_TEXT PASSAGE_:

● ● ●

The Story in a Glance
In July 2026, almost every country in the world came to Geneva, Switzerland. For the first time, all 193 member states of the United Nations sat down together to talk about one question: "How should we handle AI?" But here is the interesting part. Before they made a single rule, they did something else first.
Before they started arguing, the countries all checked the same thing together: "What can AI really do right now, and what is actually dangerous about it?" The people who helped them check this were 40 scientists. It's like picking the 40 most careful kids in class and asking them, "Write down only the facts that everyone agrees are true."
This article retells that story with no hard words at all. Why the facts came before the rules, what the 40 people figured out, and why a problem still remains even though the facts were shared with everyone — we'll walk through it one step at a time.
You only need to remember four numbers for this story: how many countries showed up, how many people sorted out the facts, how far the power has tilted to one side, and how widely those facts were opened up.

● ● ●

_AVAILABLE DATA_:
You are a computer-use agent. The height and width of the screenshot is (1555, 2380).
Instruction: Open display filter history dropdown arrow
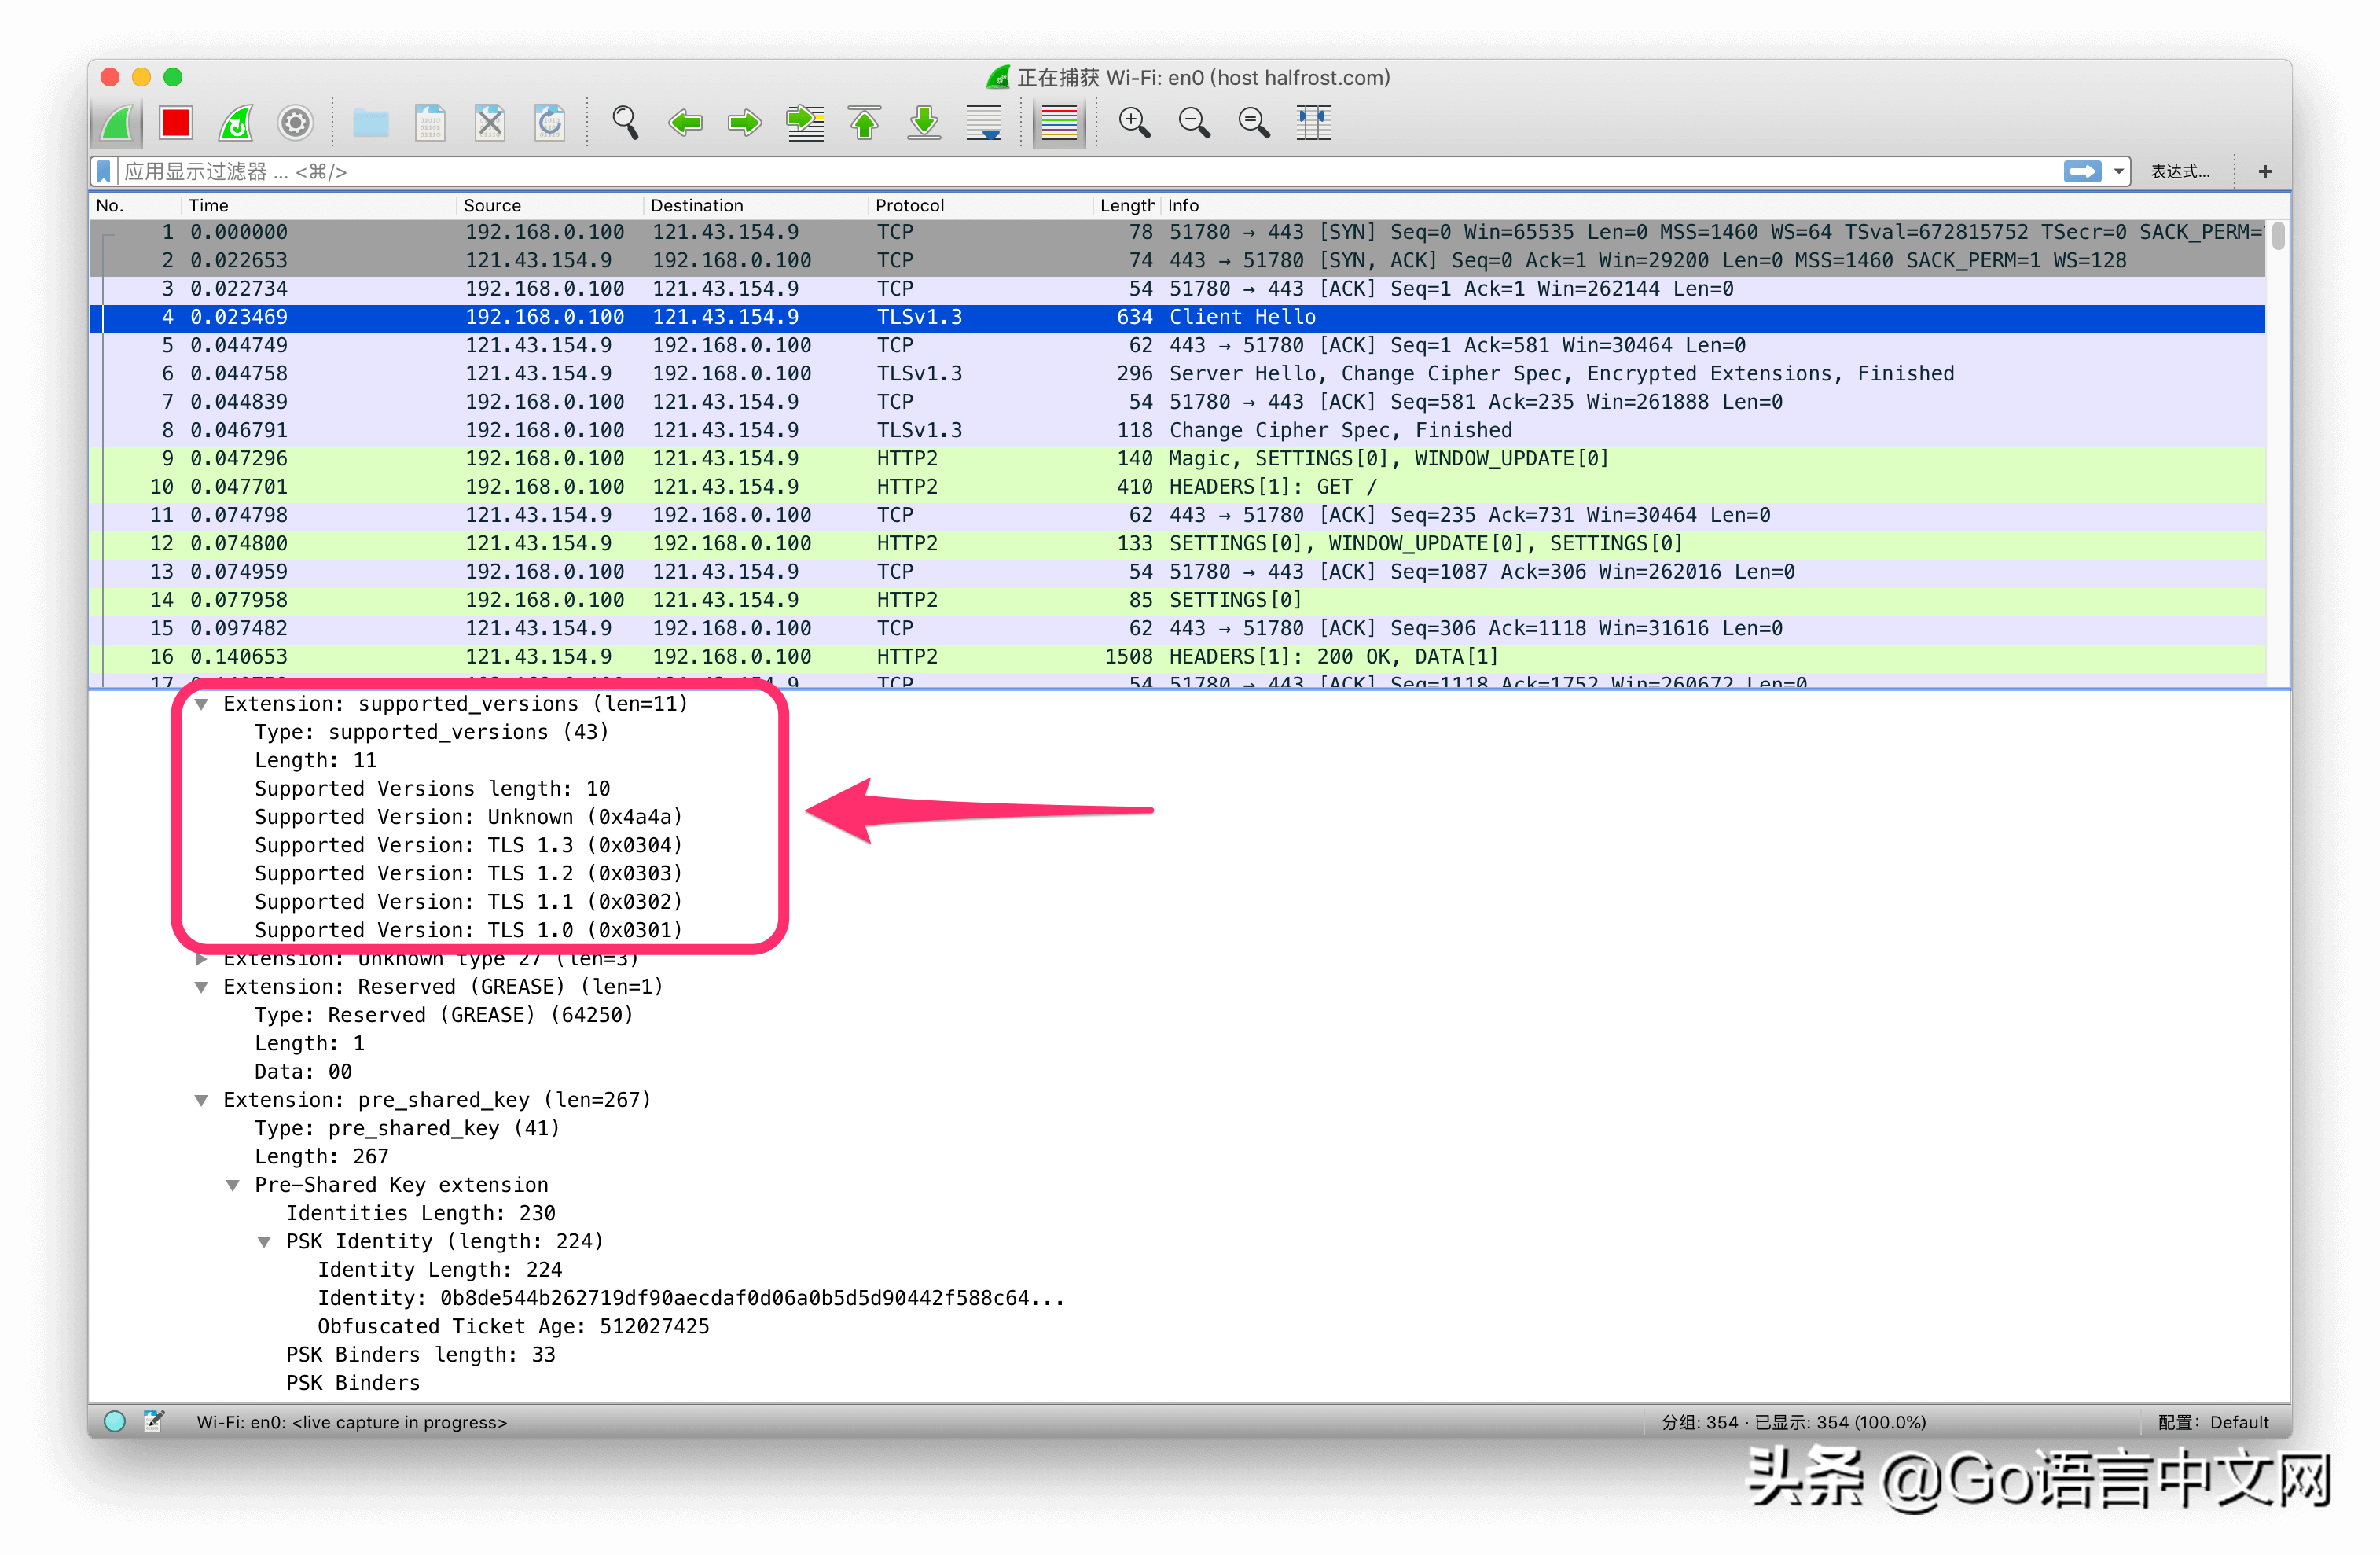tap(2118, 172)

● ● ●

_DIRECTIVE_: In the text about the Geneva meeting on AI, how many scientists helped the countries check the facts?

_SOLUTION BELOW_: 40 scientists.